■ TASK TO CARRY OUT
Line by line, transcribe the listing below exactly.

*** Opening INPUT ***

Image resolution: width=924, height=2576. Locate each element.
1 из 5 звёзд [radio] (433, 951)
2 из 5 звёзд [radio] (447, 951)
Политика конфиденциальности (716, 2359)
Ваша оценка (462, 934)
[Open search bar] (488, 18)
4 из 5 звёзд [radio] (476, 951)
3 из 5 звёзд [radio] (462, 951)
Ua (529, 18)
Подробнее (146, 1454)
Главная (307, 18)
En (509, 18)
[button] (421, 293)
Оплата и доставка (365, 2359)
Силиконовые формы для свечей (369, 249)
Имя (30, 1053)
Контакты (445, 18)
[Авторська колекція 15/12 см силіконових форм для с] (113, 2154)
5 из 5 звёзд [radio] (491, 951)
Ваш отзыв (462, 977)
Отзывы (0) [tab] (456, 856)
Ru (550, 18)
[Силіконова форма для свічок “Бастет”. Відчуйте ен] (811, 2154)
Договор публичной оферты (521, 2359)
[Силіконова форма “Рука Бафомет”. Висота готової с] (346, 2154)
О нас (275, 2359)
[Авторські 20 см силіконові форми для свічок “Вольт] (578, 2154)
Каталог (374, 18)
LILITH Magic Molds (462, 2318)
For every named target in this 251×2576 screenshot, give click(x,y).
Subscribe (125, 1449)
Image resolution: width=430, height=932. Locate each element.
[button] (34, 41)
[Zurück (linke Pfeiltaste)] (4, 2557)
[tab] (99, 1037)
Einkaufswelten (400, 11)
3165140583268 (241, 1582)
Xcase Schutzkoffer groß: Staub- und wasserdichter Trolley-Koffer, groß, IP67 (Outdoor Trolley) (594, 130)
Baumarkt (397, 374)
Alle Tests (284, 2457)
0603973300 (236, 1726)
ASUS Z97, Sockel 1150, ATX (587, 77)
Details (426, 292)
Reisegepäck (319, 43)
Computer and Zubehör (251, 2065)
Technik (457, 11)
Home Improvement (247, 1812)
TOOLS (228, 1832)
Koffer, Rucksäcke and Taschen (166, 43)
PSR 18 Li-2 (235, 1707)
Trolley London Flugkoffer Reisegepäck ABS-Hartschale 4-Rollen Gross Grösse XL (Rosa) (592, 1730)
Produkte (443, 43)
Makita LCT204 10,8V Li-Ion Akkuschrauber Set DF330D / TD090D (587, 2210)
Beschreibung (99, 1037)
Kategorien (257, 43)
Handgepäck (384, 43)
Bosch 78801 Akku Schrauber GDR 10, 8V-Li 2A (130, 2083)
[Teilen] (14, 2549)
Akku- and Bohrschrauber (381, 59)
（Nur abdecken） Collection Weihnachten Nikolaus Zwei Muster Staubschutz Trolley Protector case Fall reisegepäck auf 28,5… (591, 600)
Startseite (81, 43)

*** Closing INPUT ***

■ WRITTEN ANSWER
Image resolution: width=924, height=2576. Locate each element.
1 из 5 звёзд [radio] (433, 951)
2 из 5 звёзд [radio] (447, 951)
Политика конфиденциальности (716, 2359)
Ваша оценка (462, 934)
[Open search bar] (488, 18)
4 из 5 звёзд [radio] (476, 951)
3 из 5 звёзд [radio] (462, 951)
Ua (529, 18)
Подробнее (146, 1454)
Главная (307, 18)
En (509, 18)
[button] (421, 293)
Оплата и доставка (365, 2359)
Силиконовые формы для свечей (369, 249)
Имя (30, 1053)
Контакты (445, 18)
[Авторська колекція 15/12 см силіконових форм для с] (113, 2154)
5 из 5 звёзд [radio] (491, 951)
Ваш отзыв (462, 977)
Отзывы (0) [tab] (456, 856)
Ru (550, 18)
[Силіконова форма для свічок “Бастет”. Відчуйте ен] (811, 2154)
Договор публичной оферты (521, 2359)
[Силіконова форма “Рука Бафомет”. Висота готової с] (346, 2154)
О нас (275, 2359)
[Авторські 20 см силіконові форми для свічок “Вольт] (578, 2154)
Каталог (374, 18)
LILITH Magic Molds (462, 2318)
For every named target in this 251×2576 screenshot, give click(x,y).
Subscribe (125, 1449)
Image resolution: width=430, height=932. Locate each element.
[button] (34, 41)
[Zurück (linke Pfeiltaste)] (4, 2557)
[tab] (99, 1037)
Einkaufswelten (400, 11)
3165140583268 (241, 1582)
Xcase Schutzkoffer groß: Staub- und wasserdichter Trolley-Koffer, groß, IP67 (Outdoor Trolley) (594, 130)
Baumarkt (397, 374)
Alle Tests (284, 2457)
0603973300 (236, 1726)
ASUS Z97, Sockel 1150, ATX (587, 77)
Details (426, 292)
Reisegepäck (319, 43)
Computer and Zubehör (251, 2065)
Technik (457, 11)
Home Improvement (247, 1812)
TOOLS (228, 1832)
Koffer, Rucksäcke and Taschen (166, 43)
PSR 18 Li-2 (235, 1707)
Trolley London Flugkoffer Reisegepäck ABS-Hartschale 4-Rollen Gross Grösse XL (Rosa) (592, 1730)
Produkte (443, 43)
Makita LCT204 10,8V Li-Ion Akkuschrauber Set DF330D / TD090D (587, 2210)
Beschreibung (99, 1037)
Kategorien (257, 43)
Handgepäck (384, 43)
Bosch 78801 Akku Schrauber GDR 10, 8V-Li 2A (130, 2083)
[Teilen] (14, 2549)
Akku- and Bohrschrauber (381, 59)
（Nur abdecken） Collection Weihnachten Nikolaus Zwei Muster Staubschutz Trolley Protector case Fall reisegepäck auf 28,5… (591, 600)
Startseite (81, 43)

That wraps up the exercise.